======== TEXT PASSAGE
The canonical bilinear form on a finite root pairing

Given a finite root pairing, we define a canonical map from weight space to coweight space, and the corresponding bilinear form. This form is symmetric and Weyl-invariant, and if the base ring is linearly ordered, then the form is root-positive, positive-semidefinite on the weight space, and positive-definite on the span of roots. From these facts, it is easy to show that Coxeter weights in a finite root pairing are bounded above by 4. Thus, the pairings of roots and coroots in a crystallographic root pairing are restricted to a small finite set of possibilities. Another application is to the faithfulness of the Weyl group action on roots, and finiteness of the Weyl group.

Main definitions:

• Polarization: A distinguished linear map from the weight space to the coweight space.
• RootForm : The bilinear form on weight space corresponding to Polarization.

References:

• SGAIII Exp. XXI
• Bourbaki, Lie groups and Lie algebras

Main results:

• polarization_self_sum_of_squares : The inner product of any weight vector is a sum of squares.
• rootForm_reflection_reflection_apply : RootForm is invariant with respect to reflections.
• rootForm_self_smul_coroot: The inner product of a root with itself times the corresponding coroot is equal to two times Polarization applied to the root.

TODO (possibly in other files)

• Positivity and nondegeneracy
• Weyl-invariance
• Faithfulness of Weyl group action, and finiteness of Weyl group, for finite root systems.
• Relation to Coxeter weight. In particular, positivity constraints for finite root pairings mean we restrict to weights between 0 and 4.

def RootPairing.Polarization {ι : Type u_1} {R : Type u_2} {M : Type u_3} {N : Type u_4} [Fintype ι] [CommRing R] [AddCommGroup M] [Module R M] [AddCommGroup N] [Module R N] (P : RootPairing ι R M N) : M →ₗ[R] N

An invariant linear map from weight space to coweight space.

Equations

• P.Polarization = ∑ i : ι, LinearMap.toSpanSingleton R N (P.coroot i) ∘ₗ P.coroot' i

@[simp]

theorem RootPairing.Polarization_apply {ι : Type u_1} {R : Type u_2} {M : Type u_3} {N : Type u_4} [Fintype ι] [CommRing R] [AddCommGroup M] [Module R M] [AddCommGroup N] [Module R N] (P : RootPairing ι R M N) (x : M) : P.Polarization x = ∑ i : ι, (P.coroot' i) x • P.coroot i

def RootPairing.CoPolarization {ι : Type u_1} {R : Type u_2} {M : Type u_3} {N : Type u_4} [Fintype ι] [CommRing R] [AddCommGroup M] [Module R M] [AddCommGroup N] [Module R N] (P : RootPairing ι R M N) : N →ₗ[R] M

An invariant linear map from coweight space to weight space.
================
======== DATASET EXTRACT
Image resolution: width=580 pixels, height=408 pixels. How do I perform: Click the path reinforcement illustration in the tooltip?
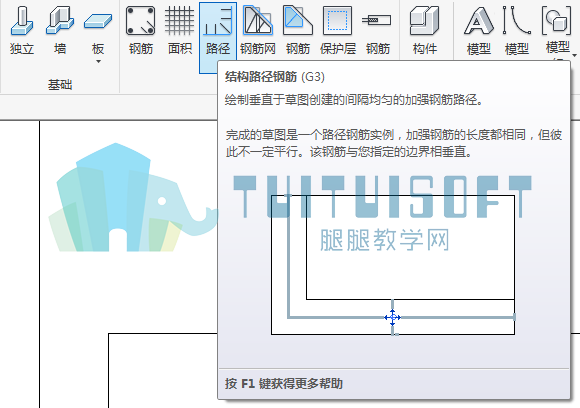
================
Print the part of the bilinear form text that opens with the words containing "The canonical bilinear" and closes with "the coweight space.", copying it without any change.

RESULT OF THE EXERCISE:
The canonical bilinear form on a finite root pairing

Given a finite root pairing, we define a canonical map from weight space to coweight space, and the corresponding bilinear form. This form is symmetric and Weyl-invariant, and if the base ring is linearly ordered, then the form is root-positive, positive-semidefinite on the weight space, and positive-definite on the span of roots. From these facts, it is easy to show that Coxeter weights in a finite root pairing are bounded above by 4. Thus, the pairings of roots and coroots in a crystallographic root pairing are restricted to a small finite set of possibilities. Another application is to the faithfulness of the Weyl group action on roots, and finiteness of the Weyl group.

Main definitions:

• Polarization: A distinguished linear map from the weight space to the coweight space.